### What to do:
Exactly the lines from the start of the entries through the line with "Screen dimensions: 355x207" are required in the output, with no pictures among them.
┌─ Task data
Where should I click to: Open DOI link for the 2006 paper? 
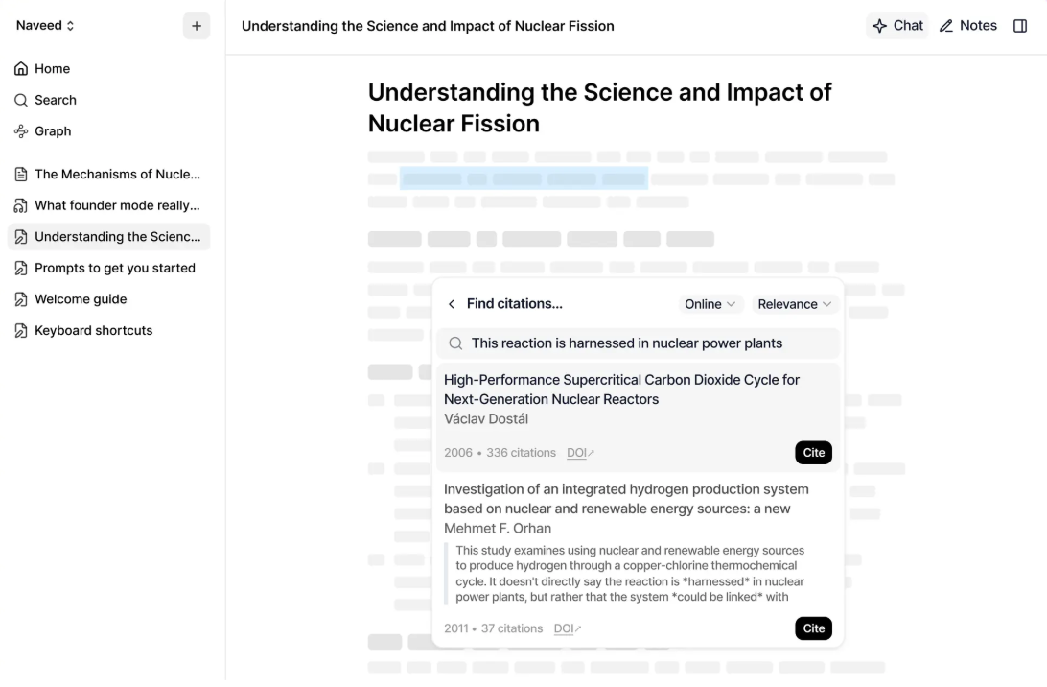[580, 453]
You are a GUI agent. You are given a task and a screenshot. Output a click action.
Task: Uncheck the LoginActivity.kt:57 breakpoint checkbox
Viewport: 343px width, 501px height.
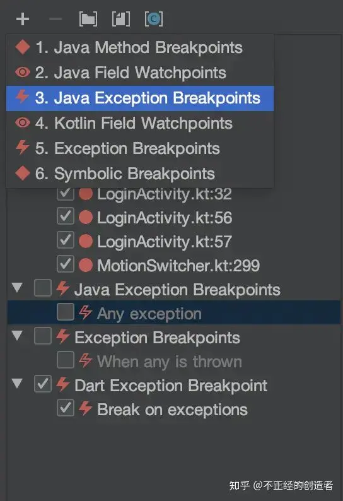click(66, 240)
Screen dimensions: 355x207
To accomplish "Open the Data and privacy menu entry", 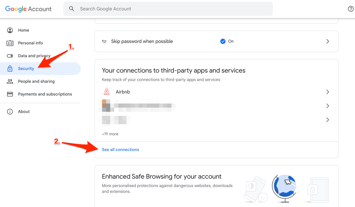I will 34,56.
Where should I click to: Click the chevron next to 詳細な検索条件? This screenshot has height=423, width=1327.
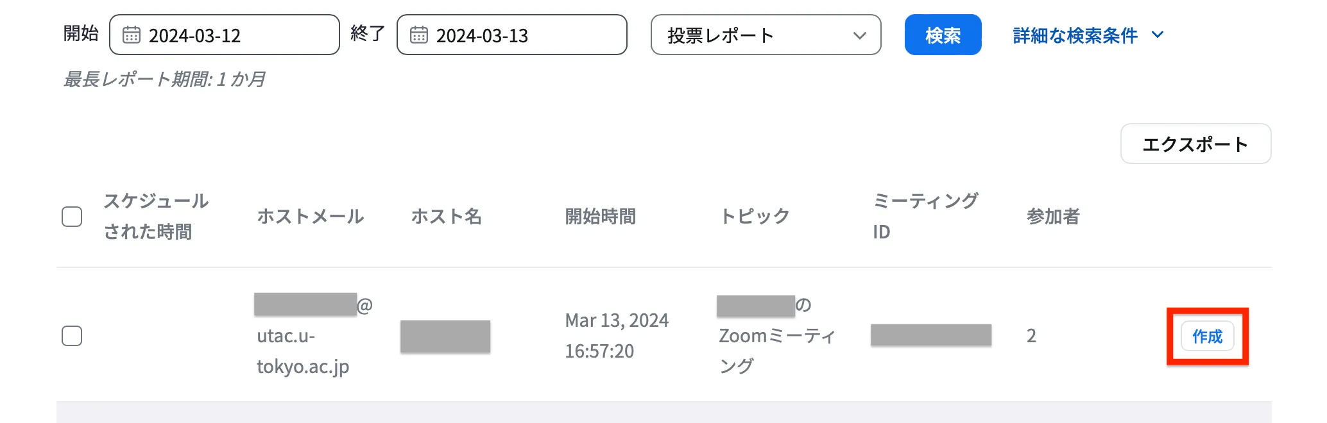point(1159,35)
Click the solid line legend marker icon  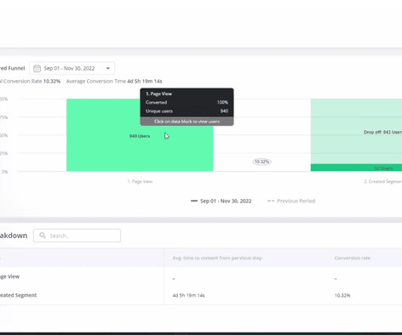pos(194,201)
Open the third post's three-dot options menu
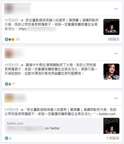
└─
### Answer box:
Where should I click to: Open DOI link for the 2006 paper? 
[580, 453]
You are a GUI agent. You are given a task and a screenshot. Output a click action.
Task: Uncheck the LoginActivity.kt:57 breakpoint checkbox
Viewport: 343px width, 501px height.
click(66, 240)
Screen dimensions: 355x207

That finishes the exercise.